A method for providing a vaporized purified C ₄ fraction by extractive distillation using a selective solvent as a use stream, starting from a feed stream of a liquid C ₄ fraction, the feed stream comprising not only butane, butene and 1,3-butadiene and hydrocarbons comprising C _3, C ₄ oligomers and polymers, and C ₅₊ hydrocarbons, purification of the vaporous fraction comprising C _4: purification of less than C ₄ fraction of the vaporous 50 ppm by weight of C ₃ hydrocarbons, less than 2/3 of the C ₅₊ hydrocarbons present in the feed stream and less than 5% by weight of the C ₄ oligos present in the feed stream oligomer and a polymer, the method comprising the following process steps: 1) removing the C ₃ hydrocarbons, 2) removal of oligomers and polymers C ₄ and C ₅₊ hydrocarbons, in each case, for which the above reduced vapor Purifying the residual content of the C ₄ fraction, and 3) vaporizing the liquid C ₄ fraction, wherein: all process steps 1), 2) and 3) are carried out in a single distillation column, and the liquid C _{4 is} distilled.

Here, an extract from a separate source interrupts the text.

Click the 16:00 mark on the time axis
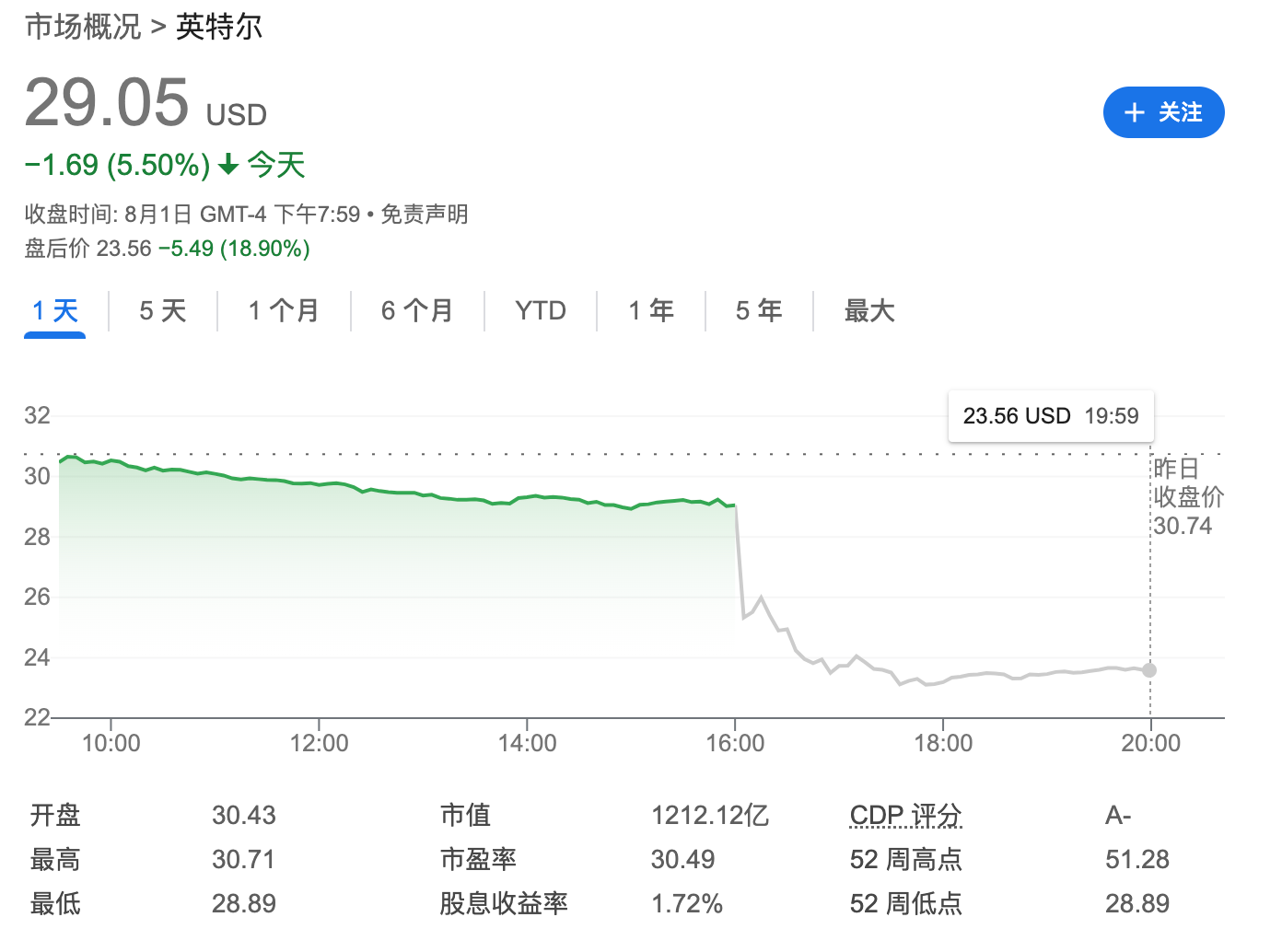The width and height of the screenshot is (1282, 952). 735,743
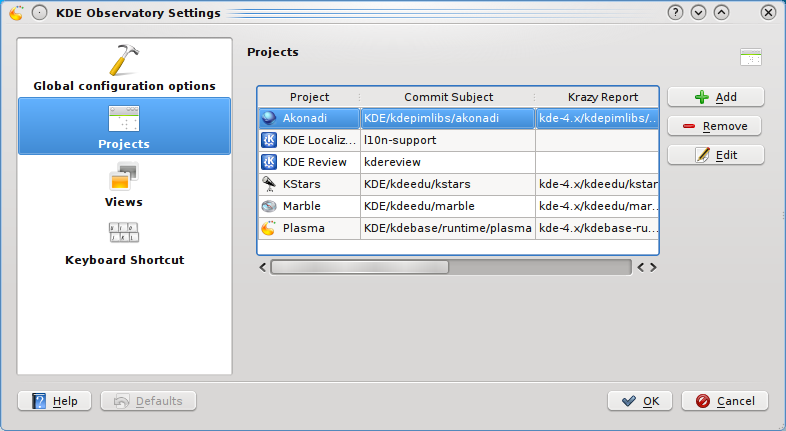This screenshot has height=431, width=786.
Task: Select the Views settings page
Action: [x=124, y=186]
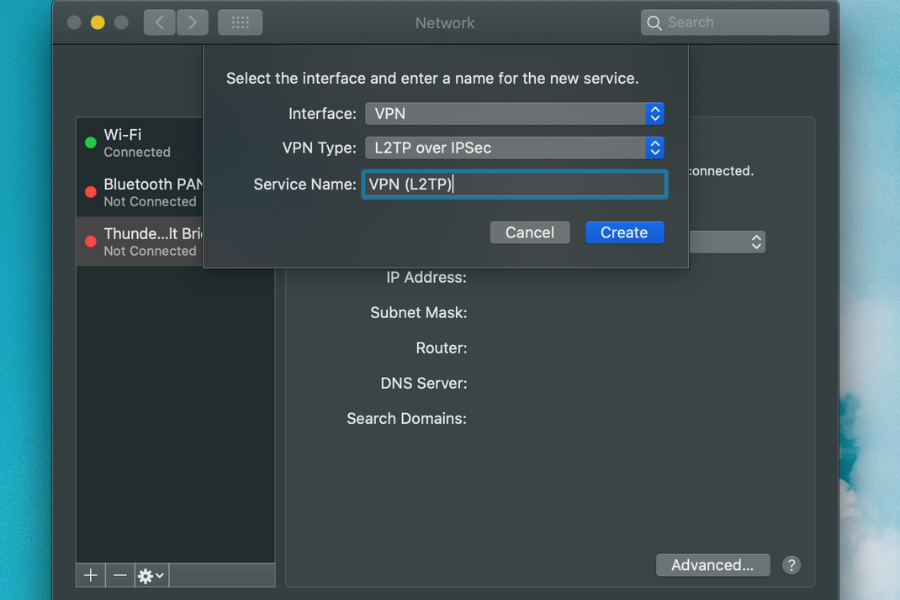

Supplying to the upper third of the portion to form a rectifying section and a stripping section, and extracting a top stream containing C ₃ hydrocarbons, a C ₄ -containing oligomer and polymer, and an underflow of C ₅₊ hydrocarbons therefrom, and The stripping section extracts the purity of the vapor state C ₄ fraction stream side. The method of claim 1, wherein the C ₃ hydrocarbons in the purified C ₄ fraction of the vapor state are consumed below 10 ppm by weight of the total weight of the purified C ₄ fraction of the vapor state. The method of claim 2, wherein the C ₃ hydrocarbons in the purified C ₄ fraction of the vapor state are consumed below 4 ppm by weight of the total weight of the purified C ₄ fraction of the vapor state. The method of any one of claims 1 to 3, wherein the C ₅₊ hydrocarbons in the purified C ₄ fraction of the vapor state are depleted to less than one-half of the C ₅₊ hydrocarbons present in the feed stream . The method of any one of claims 1 to 3, wherein the distillation column is operated at a top pressure of 4 to 10 bar (absolute). The method of claim 5, wherein the distillation column is operated at a top pressure of 6 to 7 bar (absolute). The method of any one of claims 1 to 3, wherein the distillation column is a tray column. The method of claim 7, wherein the tray has 30 to 100 actual trays. The method of claim 8, wherein the distillation column has from 50 to 70 actual trays.